Todo nos invita a fijar nuestra mirada en el crucificado. Nos exhorta la Carta a los Hebreos que “permanezcamos firmes en la confesión de nuestra fe”. Creemos que fuimos salvados por la obediencia de Jesús al proyecto salvador de Dios: “Padre en tus manos encomiendo mi espíritu”. Al no rehuir la pasión y la muerte en cruz, todo sufrimiento es asumido por el Hijo de Dios para que el dolor y la muerte no tuvieran la última palabra. Pone su vida y la de toda la humanidad en manos del Padre que lo acoge y resucita. Su dolor se hace solidario del nuestro, se identifica con nuestro sufrimiento más íntimo y lo redime de la soledad y la posibilidad de que se haga eterno. “De este modo, Él alcanzó la perfección y llegó a ser causa de salvación eterna para todos los que le obedecen”. Obedecer es escuchar al Hijo que desde la cruz nos invita a poner nuestra vida rota y desfigurada por la desobediencia del pecado en manos del Padre que la recibe y redime.
Hoy, Viernes Santo, celebramos que Jesucristo “nos amó hasta dar su vida por nosotros”. La pasión y la cruz de Jesús nos enseña que Dios no quiere el dolor ni la muerte de su Hijo –ni de nadie–, sino la vida.

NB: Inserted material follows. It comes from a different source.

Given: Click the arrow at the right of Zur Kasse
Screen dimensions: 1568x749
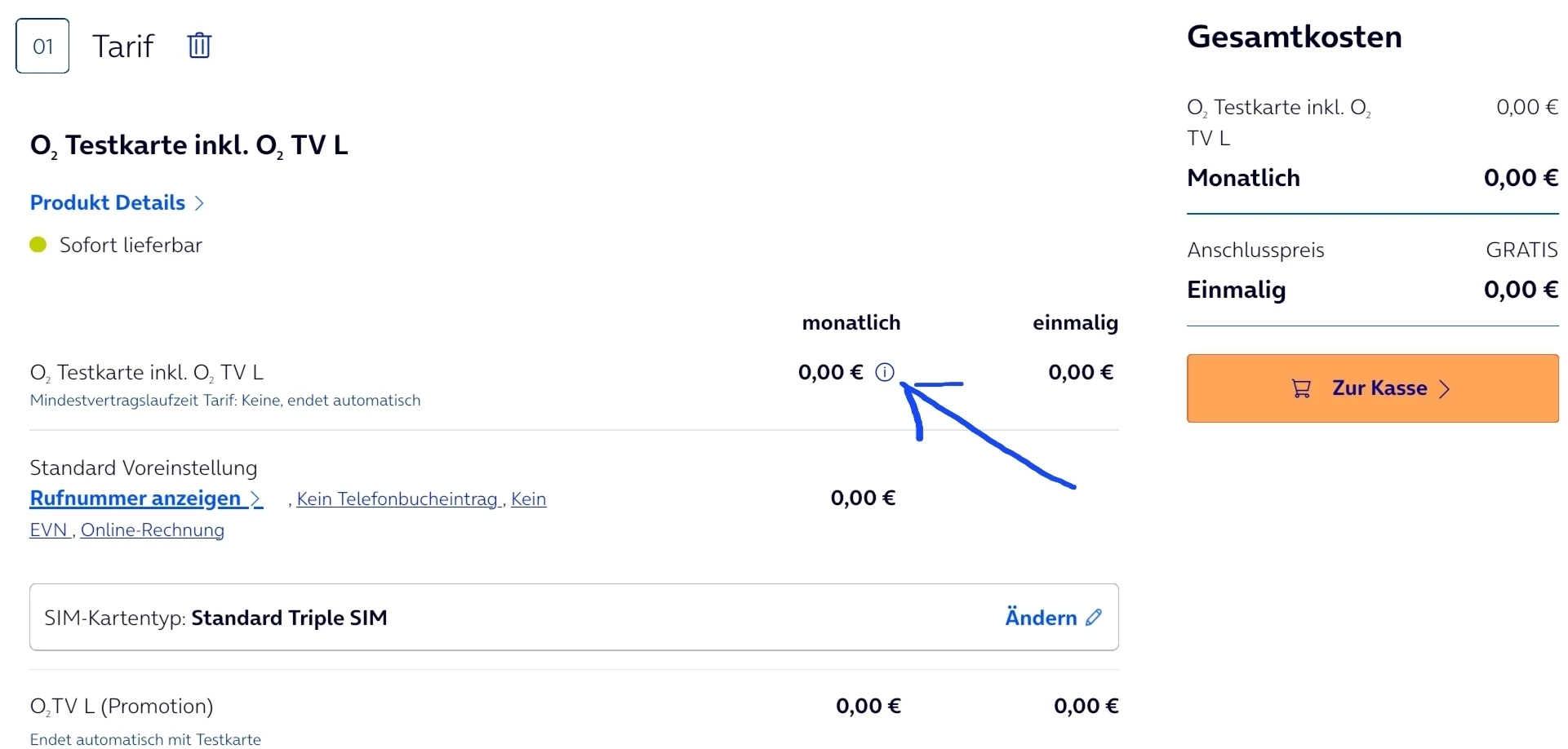Looking at the screenshot, I should 1445,389.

En toda cruz hay responsabilidades humanas que no podemos eludir, entremezcladas con otras más misteriosas de dilucidar, a la vez que pone en evidencia los valores y sentimientos que sostienen a una persona. Para Jesús su entrega hasta la muerte en la cruz tiene un profundo sentido, arraigado en su amor y confianza en el Padre y en su proyecto salvador por la humanidad. Son los momentos límites de la vida los que ponen a prueba nuestras creencias y afectos profundos. En quien confiamos verdaderamente y hasta dónde somos capaces de llegar en nuestros sacrificios por los demás. En la cruz es juzgado el amor de Dios. Jesús tampoco elude esta cruz. La de ser juzgado en sus creencias y sentimientos más íntimos. Por su misma condición de Hijo de Dios, sufre escarnio y humillación. Es juzgado por ofrecer una Buena Nueva que transforma el mundo en un reino de paz y fraternidad, por revelarnos el amor incondicional suyo y del Padre por la humanidad. Al juzgar a Jesús, Dios mismo es juzgado por su amor. Y no hay dolor más grande que ser juzgados injustamente por aquellos que amamos y entregamos la vida. La cruz se hace aún más dolorosa y la entrega más generosa.

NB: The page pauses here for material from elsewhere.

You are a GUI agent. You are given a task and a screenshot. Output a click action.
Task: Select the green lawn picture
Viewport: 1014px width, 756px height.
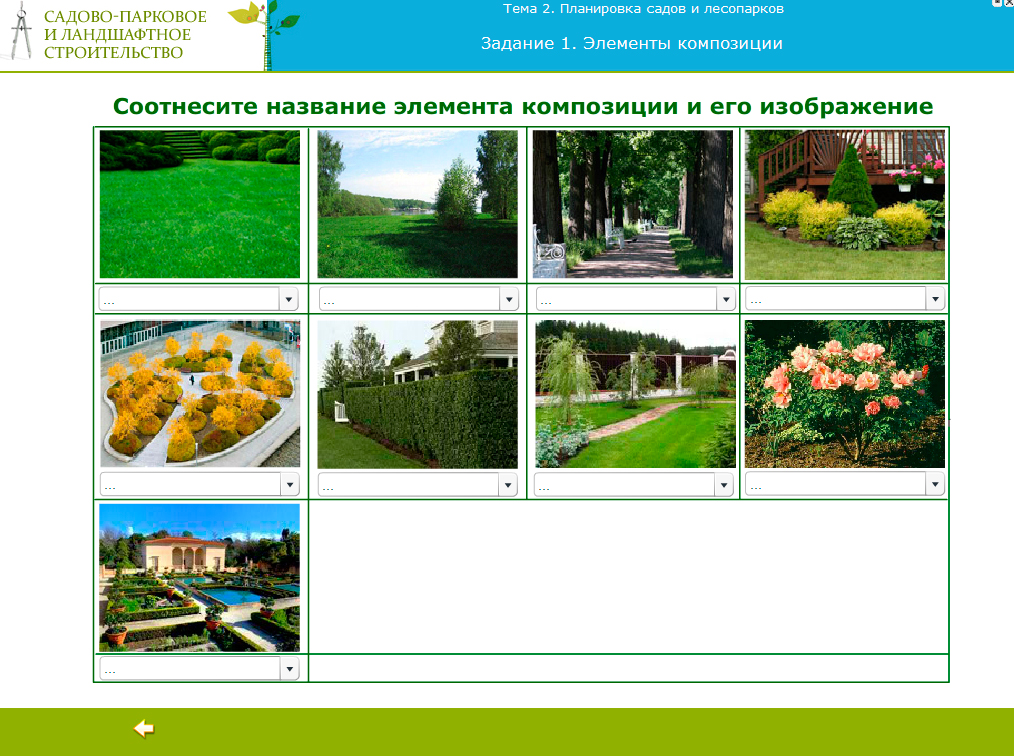coord(200,204)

Cuando el otro entra en el horizonte de nuestro dolor, como destinatario de nuestra entrega y sacrificio por amor, la cruz encuentra un sentido para quien la asume y se transforma en causa de redención para quien se beneficia. Y es ese amor que duele, como el de Jesús, el que nos salva. Descubrirlo, agradecerlo y reproducirlo, es como los creyentes podemos unirnos a Dios en la redención del mundo. Nos quedan los símbolos que brotan del costado atravesado de Jesús por la lanza del soldado, sangre y agua –eucaristía y bautismo–, los sacramentos que perpetúan y actualizan la entrega salvadora del Hijo de Dios por nosotros y por toda la humanidad.